REPUBLIKA.CO.ID, JAKARTA -- Pengamat politik dari Universitas Padjadjaran (Unpad) Bandung Muradi menilai PKS hendak menciptakan kemasan baru. Jilid baru yang dimaksud yakni partai yang lebih lembut dan Islami. Warna partai pun hendak berubah dari menggebu-gebu menjadi lebih santun. Sebab itu, mereka memilih untuk memecat Fahri Hamzah dari partai karena ia merepresentasikan wajah lama partai.
"Karena Fahri tidak sejalan dengan citra baru yang hendak diusung PKS, maka salah satu cara yang dilakukan yakni ditegur. Namun teguran itu tidak diindahkan dan berlarut-larut sehingga pemberhentian Fahri menjadi langkah terakhir," ujarnya, Selasa (5/4).
Fahri termasuk kader PKS yang kritis dan vokal menyampaikan aspirasinya. Namun, kata Muradi, sikap kritis bisa ditampilkan dalam banyak hal. Tidak harus melakukan berbagai cara yang malah menimbulkan antiskeptis bagi publik. Menurut dia, Fahri seolah menjadi ganjalan bagi PKS dan harus dihilangkan. Berat bagi PKS untuk mempertahankan Fahri.
"Fahri cenderung one man show dan lebih nyaman dengan Fadli Zon dan Setya Novanto yang dianggap punya warna karakter kuat," katnya.
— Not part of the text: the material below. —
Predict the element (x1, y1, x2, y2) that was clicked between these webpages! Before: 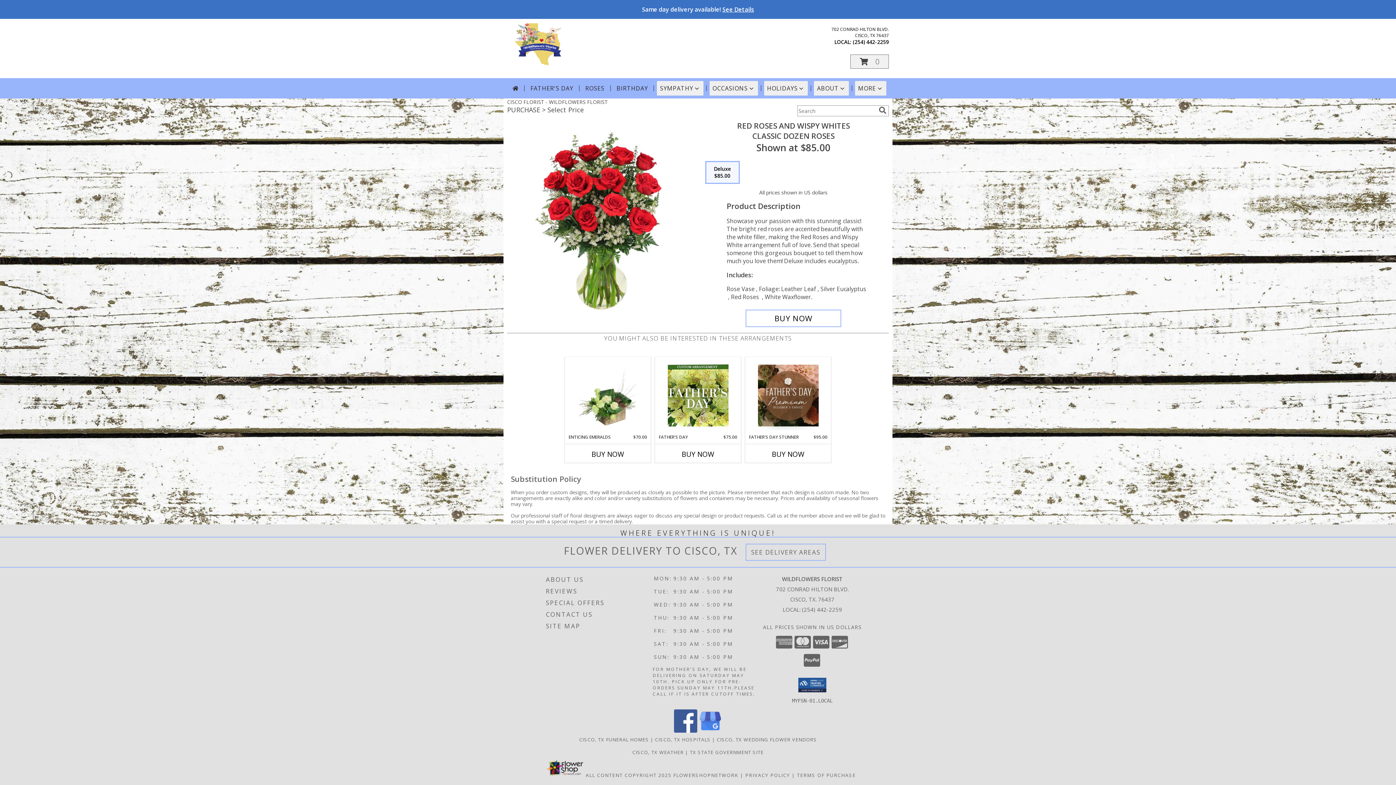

Muradi mengatakan usai dipecat dari PKS, bukan tidak mungkin Fahri pindah ke partai lain seperti Gerindra atau Golkar.
"Indikasinya adalah dia dekat dengan Fadli Zon dan Setnov. Tapi kalau melihat karakter dan keterbukaannya, mungkin akan lebih ke Gerindra," kata dia.